Abstract

A new relative sea level (RSL) curve is presented for the Holocene Gulf of Aqaba, northern Red Sea. The curve is based on U–Th ages of corals retrieved from leveled fossil reefs comprising the Tur Yam Terrace at the shore of the city of Elat, Israel and the Aqaba reef terraces, Jordan, located respectively east and west of the northern tip of the gulf. Both terrace tops are submerged under high tide and subaerial at low tide. The fossil corals are in growth position between two beachrock units. The corals comprise 100% aragonite, show pristine textures with no secondary aragonite cements and yield initial 234U/238U activity ratios of 1.146 ± 0.004, similar to the values of live corals and modern Gulf of Aqaba (GoA) waters.
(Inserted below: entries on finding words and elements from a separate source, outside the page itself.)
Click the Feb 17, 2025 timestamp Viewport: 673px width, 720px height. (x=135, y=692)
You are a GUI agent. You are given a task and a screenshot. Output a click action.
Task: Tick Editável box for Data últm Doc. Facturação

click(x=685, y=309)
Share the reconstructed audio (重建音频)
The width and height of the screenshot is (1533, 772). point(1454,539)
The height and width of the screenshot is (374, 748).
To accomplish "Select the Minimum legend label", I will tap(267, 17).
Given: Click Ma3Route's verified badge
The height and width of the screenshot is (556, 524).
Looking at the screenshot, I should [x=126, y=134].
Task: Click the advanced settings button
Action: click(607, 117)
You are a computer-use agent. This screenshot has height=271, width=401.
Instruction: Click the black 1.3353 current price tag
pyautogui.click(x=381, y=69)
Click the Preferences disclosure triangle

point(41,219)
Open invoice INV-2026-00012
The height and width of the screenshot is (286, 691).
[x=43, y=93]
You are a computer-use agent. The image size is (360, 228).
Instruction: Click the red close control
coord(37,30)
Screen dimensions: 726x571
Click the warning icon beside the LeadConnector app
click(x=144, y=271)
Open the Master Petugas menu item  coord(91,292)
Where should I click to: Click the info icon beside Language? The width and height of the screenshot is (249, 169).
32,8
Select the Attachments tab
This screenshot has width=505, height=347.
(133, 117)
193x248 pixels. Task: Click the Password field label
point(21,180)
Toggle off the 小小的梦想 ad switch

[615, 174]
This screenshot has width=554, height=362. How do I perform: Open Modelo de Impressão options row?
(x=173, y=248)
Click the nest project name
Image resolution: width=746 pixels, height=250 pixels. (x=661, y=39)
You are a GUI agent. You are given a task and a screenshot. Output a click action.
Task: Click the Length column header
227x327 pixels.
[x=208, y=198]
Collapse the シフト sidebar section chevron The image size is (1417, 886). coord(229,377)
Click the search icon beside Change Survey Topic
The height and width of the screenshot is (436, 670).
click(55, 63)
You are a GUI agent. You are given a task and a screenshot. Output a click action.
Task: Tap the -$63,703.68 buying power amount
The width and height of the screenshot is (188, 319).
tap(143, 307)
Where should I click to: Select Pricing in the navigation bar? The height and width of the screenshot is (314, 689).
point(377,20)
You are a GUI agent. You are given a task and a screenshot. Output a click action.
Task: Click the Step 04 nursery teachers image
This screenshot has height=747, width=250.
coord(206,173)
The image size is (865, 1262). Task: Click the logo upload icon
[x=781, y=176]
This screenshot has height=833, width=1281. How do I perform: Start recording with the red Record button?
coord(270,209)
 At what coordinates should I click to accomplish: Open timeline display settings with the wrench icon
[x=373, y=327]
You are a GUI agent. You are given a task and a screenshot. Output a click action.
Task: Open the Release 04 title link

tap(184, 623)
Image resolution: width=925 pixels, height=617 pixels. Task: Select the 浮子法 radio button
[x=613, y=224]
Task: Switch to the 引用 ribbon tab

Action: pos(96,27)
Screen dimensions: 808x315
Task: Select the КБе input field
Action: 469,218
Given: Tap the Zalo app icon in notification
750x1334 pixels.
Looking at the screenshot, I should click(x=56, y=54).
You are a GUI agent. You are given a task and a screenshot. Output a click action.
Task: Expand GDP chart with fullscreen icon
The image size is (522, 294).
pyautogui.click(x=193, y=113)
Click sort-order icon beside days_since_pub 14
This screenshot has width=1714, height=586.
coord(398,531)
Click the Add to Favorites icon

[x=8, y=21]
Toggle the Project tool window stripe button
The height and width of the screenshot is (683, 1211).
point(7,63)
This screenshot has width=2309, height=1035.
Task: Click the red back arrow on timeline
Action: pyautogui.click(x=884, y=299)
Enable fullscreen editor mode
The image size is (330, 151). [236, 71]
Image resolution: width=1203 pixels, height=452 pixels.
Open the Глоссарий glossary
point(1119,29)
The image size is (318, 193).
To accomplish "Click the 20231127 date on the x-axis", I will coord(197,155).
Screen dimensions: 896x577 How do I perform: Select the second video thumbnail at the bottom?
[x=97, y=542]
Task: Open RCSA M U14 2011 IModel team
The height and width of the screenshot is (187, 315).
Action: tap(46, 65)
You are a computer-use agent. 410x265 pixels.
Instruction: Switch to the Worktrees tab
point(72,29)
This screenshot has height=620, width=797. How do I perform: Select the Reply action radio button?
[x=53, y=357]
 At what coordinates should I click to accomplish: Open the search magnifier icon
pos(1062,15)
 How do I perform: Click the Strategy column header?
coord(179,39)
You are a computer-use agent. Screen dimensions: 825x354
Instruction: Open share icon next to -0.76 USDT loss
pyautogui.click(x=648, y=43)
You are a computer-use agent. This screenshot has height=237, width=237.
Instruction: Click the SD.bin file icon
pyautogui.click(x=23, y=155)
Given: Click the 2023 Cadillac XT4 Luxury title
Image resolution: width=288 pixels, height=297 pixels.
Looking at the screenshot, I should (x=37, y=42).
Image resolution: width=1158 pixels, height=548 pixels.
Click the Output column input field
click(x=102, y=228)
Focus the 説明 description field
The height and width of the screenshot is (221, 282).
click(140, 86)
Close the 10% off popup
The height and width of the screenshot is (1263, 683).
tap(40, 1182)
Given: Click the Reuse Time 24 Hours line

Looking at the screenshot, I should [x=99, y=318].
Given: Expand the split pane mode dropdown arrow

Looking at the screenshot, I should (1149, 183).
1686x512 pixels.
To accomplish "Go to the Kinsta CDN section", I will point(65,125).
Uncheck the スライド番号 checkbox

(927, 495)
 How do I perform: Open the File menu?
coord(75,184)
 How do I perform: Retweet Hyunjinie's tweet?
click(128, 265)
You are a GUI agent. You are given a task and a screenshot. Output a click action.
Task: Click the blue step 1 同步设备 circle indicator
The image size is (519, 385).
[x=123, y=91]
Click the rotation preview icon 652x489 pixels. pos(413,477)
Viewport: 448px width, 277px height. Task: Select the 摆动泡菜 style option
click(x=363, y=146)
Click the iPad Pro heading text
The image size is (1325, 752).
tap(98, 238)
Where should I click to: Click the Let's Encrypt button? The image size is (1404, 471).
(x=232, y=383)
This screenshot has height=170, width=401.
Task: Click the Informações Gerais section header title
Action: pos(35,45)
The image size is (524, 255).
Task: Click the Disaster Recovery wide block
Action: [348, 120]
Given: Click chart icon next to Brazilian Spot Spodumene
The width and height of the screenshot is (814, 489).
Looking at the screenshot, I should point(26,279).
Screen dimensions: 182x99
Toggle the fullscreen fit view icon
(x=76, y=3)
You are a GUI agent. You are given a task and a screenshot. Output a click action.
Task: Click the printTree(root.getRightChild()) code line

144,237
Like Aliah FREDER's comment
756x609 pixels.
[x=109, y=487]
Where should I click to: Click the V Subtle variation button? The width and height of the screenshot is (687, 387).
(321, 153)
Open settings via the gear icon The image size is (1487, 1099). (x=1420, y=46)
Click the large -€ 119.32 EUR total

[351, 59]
Sixteen U–Th ages of corals from the Tur Yam Terrace span the time interval of 6.8 to 5.5 ka, and are ordered along the growth direction of the terrace. Detailed mapping of the terrace, the distribution of corals’ genera and the order of their ages on the terrace, suggest that the exposed terrace was the back reef/lagoon zone, a very close to shore environment of a fringing reef. Identification of this reef zone was based on a detailed ecological study that we conducted on the Nature Reserve Reef (NRR), a modern fringing reef located several hundred meters to the south. A morpho-tectonic analysis of the Elat shore indicates that the Tur Yam Terrace lies on top of the footwall of the active Elat Fault and has remained at its original level, with negligible vertical shift. Thus, it appears that during the time interval of formation of the Tur Yam corals, sea level at GoA reached a maximum stand that was 1–2 m above the modern elevation. A similar figure is shown by Mid-Holocene corals from the Aqaba fossil reefs and shore indicators from the Red Sea. The relative sea level (RSL) curve deduced from the Gulf of Aqaba corals and from the Red Sea indicators resembles those of precisely-dated stable reefs off west and east Australia and a few other well dated reefs in the Indo-Pacific. This similarity calls for coeval response of the Indo-Pacific oceans to ice melting during the early to mid- Holocene, and a similar pattern of decline to the present level during the late Holocene. Such a coeval rise of distant parts of the Indo-Pacific oceans is consistent with dominance of melt waters releases over the oceans with minor effects of all other “sea level drivers".